Now all API calls use the access token: POST /create-post Authorization: Bearer <access_token>

The access token contains claims: json { "sub": "42", "role": "verified", "aud": "social-api", "exp": 1700000000 }

When the API receives a request, it:

  • Verifies the token signature using the IdP's public key
  • Checks the issuer and audience
  • Ensures the token hasn't expired
  • Reads the claims (like role)
  • Applies business rules

Here is the updated flow:

The critical shift: Our backend no longer generates tokens. It only validates tokens and enforces business rules.

Token issuance is now centralized at the Identity Provider, just like authentication.

OAuth is the standardized protocol that makes this possible. It defines:

  • How to request tokens
  • What tokens contain
  • How to verify tokens
  • How different applications trust the same issuer

At this level, the architecture becomes cleaner:

  • Authentication: centralized at IdP
  • Token issuance: centralized at IdP
  • Business authorization: enforced by our API

We are no longer maintaining our own token infrastructure. OAuth standardizes the entire flow.

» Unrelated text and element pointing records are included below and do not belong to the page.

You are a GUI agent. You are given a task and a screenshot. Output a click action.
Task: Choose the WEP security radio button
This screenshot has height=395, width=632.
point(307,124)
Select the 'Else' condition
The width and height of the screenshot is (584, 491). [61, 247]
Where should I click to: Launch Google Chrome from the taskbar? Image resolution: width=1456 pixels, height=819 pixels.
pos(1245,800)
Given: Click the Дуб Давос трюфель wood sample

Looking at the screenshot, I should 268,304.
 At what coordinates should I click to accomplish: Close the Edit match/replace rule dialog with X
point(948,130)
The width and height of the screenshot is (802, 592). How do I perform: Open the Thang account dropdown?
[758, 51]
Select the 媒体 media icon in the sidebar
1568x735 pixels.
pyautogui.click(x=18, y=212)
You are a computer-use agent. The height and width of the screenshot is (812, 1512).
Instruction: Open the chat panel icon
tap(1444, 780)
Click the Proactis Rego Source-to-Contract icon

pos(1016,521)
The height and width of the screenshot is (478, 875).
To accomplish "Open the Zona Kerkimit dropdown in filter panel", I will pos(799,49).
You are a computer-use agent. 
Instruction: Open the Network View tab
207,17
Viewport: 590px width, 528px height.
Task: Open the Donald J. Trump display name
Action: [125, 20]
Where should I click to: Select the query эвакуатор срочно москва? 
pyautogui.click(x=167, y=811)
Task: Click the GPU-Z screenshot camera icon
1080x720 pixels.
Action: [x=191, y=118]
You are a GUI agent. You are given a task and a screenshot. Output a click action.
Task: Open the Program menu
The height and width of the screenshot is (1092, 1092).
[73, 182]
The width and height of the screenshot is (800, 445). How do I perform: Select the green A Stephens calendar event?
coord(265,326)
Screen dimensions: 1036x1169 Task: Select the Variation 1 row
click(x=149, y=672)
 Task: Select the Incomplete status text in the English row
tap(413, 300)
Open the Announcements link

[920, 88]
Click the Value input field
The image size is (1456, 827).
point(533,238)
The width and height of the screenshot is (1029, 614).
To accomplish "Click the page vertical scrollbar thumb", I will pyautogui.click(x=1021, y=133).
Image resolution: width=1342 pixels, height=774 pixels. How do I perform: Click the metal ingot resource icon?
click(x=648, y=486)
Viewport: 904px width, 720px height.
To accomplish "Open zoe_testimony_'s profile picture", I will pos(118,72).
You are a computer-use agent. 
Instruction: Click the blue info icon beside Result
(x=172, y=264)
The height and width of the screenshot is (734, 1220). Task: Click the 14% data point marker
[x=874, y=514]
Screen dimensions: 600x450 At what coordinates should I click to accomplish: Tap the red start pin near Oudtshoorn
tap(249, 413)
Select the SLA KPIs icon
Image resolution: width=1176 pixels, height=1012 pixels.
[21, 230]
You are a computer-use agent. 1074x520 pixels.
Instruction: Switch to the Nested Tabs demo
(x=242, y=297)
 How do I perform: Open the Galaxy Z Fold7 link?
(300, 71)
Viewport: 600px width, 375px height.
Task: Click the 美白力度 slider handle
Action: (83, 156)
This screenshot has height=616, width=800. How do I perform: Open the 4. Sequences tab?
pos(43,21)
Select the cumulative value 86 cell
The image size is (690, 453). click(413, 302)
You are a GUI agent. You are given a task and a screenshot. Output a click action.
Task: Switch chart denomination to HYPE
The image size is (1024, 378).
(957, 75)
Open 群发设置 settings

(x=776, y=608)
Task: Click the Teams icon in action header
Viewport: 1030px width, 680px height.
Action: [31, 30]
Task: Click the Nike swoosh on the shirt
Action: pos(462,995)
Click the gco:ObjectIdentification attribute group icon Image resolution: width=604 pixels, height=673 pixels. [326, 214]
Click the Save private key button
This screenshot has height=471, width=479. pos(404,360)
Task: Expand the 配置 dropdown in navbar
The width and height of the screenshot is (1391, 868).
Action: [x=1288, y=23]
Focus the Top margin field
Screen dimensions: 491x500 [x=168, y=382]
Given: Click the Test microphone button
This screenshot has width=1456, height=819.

Level 4 - Delegated Authorization (Third-Party Access)

So far, only our own applications are calling our APIs. As platforms grow, third-party integrations become inevitable. Developers want to build tools on top of your API, scheduling apps, analytics dashboards, cross-posting tools. Suppose an external developer builds an application that allows users to schedule posts on our platform.

This third-party app needs to: POST /create-post on behalf of the user.

Without OAuth, the only way to do this would be for the third-party app to ask the user for their username and password.

That is insecure for several reasons:

  • The user must trust the third-party app with credentials.
  • The third-party app can store or misuse the password.
  • There is no way to limit what the third-party app can do.
  • Revocation becomes difficult.

This is where delegated authorization becomes essential. Instead of sharing credentials, the user grants limited access.

The flow now looks like this:

  1. The third-party app redirects the user to the Identity Provider.
  2. The user authenticates.
  3. The user is shown a consent screen.
  4. The user grants permission (for example, "Allow this app to create posts").
  5. The IdP issues an authorization code to the third-party app.
  6. The app exchanges the code for an access token.
  7. The app calls our API using that access token.

Each permission the user grants is represented as a scope, a short string like posts:create or posts:delete. The access token will include only the scopes the user approved, giving the API a precise record of what the third-party app is allowed to do.

Here is the flow:

Notice what has changed. The access token now represents:

  • The user's identity
  • The granted permissions (scopes)
  • The specific client application

The third-party app never sees the user's password. The user can revoke access at any time. Access can be limited to specific actions (for example, only "create posts" but not "delete posts"). This is the core purpose of OAuth - standardized, secure delegation of API access.

Up to Level 3, OAuth simplified token issuance. At Level 4, OAuth enables controlled delegation between different applications. The architecture remains the same:

  • The IdP issues tokens.
  • The API validates tokens.
  • Business rules are enforced internally.

But now access is safely extendable beyond our own applications.